What a pity. Based on many of the other comments, i may be just a crank. But so many other suggestions here have been superlative that I’d approach this one with caution.
This was the most profoundly disappointing meal we had in our three week stay in Paris. The waitstaff were pleasant and enthusiastic, but their enthusiasm was more focused on moving us swiftly and efficiently through our meal and out than on attending to our comfort or anticipating our wishes. The back dining room was cramped in a way that these days only the ones catering mainly to tourists seem to be … just a bit tighter than some of our favorite places but there’s a line between feeling that one is building a ship in a bottle when being seated and having more sense of what one’s neighbor is saying than of one’s partner across the table. The food was a very short menu and competently prepared (one dish was even excellent, a simple pork chop plainly cooked, wonderful because the meat was perfect even even without any discernible seasoning or jus; and the gratinee may well have been the best onion broth I’ve ever tasted, and the cheese melty and flavorful, but it wasn’t gratinee at all, just a sort of ill-defined malleable golf ball of cheese drifting on top of bread that had mostly absorbed the broth…for anyone old enough to recall the last days of Les Halles’ salamander-crunchy hockey puck of cheese atop a miraculously still-crusty slice of baguette atop a hearty rich bowlful of broth it was pretty sad). But the problem with the food was its assembly-line quality … great bistro fare somehow remains vital and fresh while this seemed kinda rubber-stamped.

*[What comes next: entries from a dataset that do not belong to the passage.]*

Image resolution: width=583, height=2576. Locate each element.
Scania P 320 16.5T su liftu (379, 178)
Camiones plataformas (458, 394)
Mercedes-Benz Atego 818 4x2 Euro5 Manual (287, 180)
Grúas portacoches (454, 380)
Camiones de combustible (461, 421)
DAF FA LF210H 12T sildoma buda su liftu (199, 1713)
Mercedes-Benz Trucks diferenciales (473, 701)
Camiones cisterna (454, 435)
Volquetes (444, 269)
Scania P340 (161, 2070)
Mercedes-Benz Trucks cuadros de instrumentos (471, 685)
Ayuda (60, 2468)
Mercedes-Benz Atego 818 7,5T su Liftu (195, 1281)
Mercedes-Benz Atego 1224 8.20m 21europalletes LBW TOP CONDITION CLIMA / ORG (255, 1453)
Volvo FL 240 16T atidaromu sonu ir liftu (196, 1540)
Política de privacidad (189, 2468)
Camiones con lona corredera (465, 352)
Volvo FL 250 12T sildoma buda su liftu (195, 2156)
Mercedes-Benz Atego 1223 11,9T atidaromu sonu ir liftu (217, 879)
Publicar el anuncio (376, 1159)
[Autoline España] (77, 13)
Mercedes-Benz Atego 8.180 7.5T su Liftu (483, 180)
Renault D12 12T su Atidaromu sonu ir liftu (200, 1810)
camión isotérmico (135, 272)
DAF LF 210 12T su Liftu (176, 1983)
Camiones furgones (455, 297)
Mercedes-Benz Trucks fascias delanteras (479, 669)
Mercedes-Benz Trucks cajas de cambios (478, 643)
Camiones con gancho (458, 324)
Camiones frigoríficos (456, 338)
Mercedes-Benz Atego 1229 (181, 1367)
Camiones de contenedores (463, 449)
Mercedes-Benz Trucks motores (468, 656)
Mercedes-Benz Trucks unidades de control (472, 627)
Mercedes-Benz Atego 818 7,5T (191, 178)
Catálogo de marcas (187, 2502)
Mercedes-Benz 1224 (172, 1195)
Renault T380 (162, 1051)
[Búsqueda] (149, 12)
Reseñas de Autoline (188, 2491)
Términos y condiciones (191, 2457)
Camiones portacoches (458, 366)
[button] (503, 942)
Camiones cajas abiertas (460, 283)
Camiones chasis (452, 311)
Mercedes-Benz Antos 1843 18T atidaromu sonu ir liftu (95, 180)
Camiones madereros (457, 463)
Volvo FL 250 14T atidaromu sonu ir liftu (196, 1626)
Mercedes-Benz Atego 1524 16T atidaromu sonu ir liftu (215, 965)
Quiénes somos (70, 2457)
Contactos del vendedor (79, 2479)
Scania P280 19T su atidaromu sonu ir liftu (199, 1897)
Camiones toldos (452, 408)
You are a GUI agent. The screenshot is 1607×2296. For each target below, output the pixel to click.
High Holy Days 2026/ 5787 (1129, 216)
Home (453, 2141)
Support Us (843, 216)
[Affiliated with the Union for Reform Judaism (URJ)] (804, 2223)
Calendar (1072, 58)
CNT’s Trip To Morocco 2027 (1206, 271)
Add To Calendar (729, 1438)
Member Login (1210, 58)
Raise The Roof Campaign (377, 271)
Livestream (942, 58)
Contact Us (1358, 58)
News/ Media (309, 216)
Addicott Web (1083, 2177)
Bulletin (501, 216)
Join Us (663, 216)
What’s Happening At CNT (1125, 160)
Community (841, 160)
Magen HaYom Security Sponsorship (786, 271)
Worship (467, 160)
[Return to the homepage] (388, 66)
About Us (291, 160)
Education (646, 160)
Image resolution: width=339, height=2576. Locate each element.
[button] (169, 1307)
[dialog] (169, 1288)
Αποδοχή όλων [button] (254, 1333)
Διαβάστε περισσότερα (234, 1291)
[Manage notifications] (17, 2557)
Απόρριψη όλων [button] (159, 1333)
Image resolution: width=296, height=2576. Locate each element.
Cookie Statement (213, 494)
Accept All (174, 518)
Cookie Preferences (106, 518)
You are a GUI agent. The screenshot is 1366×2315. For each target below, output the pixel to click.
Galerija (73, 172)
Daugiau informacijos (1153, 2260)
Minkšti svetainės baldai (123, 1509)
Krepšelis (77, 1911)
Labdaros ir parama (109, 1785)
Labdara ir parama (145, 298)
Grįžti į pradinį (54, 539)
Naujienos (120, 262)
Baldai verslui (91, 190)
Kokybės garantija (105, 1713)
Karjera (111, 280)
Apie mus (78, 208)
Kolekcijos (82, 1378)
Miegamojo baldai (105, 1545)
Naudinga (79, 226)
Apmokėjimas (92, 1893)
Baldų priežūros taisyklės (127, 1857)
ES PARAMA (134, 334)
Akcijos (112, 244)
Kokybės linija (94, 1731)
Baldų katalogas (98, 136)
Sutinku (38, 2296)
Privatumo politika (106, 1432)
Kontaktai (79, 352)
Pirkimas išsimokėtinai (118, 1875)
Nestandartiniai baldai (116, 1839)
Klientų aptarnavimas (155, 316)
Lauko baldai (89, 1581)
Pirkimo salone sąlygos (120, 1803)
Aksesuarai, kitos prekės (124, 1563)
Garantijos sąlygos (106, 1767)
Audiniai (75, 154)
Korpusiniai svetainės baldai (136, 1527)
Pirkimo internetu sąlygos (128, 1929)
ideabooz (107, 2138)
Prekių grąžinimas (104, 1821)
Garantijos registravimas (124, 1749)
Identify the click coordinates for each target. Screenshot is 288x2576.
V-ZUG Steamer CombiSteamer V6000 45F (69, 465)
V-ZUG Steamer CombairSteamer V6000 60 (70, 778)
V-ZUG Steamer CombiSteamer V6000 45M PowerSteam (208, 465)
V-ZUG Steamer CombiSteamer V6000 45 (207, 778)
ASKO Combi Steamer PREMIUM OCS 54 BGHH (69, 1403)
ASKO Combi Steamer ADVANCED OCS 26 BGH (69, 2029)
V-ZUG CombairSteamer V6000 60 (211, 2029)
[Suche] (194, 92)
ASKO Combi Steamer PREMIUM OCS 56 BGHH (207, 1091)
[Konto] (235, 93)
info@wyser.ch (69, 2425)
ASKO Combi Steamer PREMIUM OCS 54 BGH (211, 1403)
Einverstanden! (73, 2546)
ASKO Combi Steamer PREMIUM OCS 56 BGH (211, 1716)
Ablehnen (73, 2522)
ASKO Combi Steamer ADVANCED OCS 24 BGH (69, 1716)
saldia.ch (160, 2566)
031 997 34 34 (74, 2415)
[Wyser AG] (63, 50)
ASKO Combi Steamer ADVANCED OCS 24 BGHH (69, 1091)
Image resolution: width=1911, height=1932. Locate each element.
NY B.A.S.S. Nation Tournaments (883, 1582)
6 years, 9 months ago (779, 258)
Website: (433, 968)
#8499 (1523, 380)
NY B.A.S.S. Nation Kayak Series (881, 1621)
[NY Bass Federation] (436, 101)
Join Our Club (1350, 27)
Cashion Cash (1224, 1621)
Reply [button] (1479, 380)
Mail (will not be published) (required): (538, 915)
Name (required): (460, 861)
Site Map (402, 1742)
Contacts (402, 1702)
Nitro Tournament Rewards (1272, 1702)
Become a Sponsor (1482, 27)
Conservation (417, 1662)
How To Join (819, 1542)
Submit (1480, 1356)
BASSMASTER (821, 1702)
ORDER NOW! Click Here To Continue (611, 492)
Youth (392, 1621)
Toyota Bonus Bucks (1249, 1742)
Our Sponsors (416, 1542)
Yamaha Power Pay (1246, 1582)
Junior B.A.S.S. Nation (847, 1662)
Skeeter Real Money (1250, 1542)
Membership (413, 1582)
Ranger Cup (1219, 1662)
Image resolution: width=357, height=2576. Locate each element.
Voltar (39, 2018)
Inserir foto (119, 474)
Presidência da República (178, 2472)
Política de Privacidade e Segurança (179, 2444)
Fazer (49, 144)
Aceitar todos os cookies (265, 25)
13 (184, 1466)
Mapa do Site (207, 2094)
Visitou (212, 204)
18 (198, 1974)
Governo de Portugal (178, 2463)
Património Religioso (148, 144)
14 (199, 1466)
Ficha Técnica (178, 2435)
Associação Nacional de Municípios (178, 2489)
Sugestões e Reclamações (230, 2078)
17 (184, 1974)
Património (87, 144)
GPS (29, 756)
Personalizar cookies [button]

Quite literally everyone in the room was speaking English and that got me to thinking about what’s wrong with that…it wasn’t that they (we) were loud or loutish…we were no worse than an effusive local throng. In fact, the problem with a restaurant geared to tourists is that there’s special magic about a place that is cooking for, and filled with, regulars rather than one that knows it will basically not be seeing any of tonight’s guests again. It affects the menu, the preparation, the relation between waitstaff and diner. The best places can somehow capture that spirit and make everyone feel like a regular. Places aimed at tourists are like turkey legs at Disneyland … surprisingly good to eat but institutionalized, routinized. There are some places that can take cooking for tourists and turn it into the sort of evangelical experience that Steve Jobs and Guy Kawasaki created for Apple computers in the early Mac days, an approach to retail that Kawasaki identified with the Nordstroms department stores and that in restaurants is the way that hospitality gets expressed … that’s vanishingly rare these days, though, and was sadly missing here for us.
What a pity. Based on many of the other comments, i may be just a crank. But so many other suggestions here have been superlative that I’d approach this one with caution.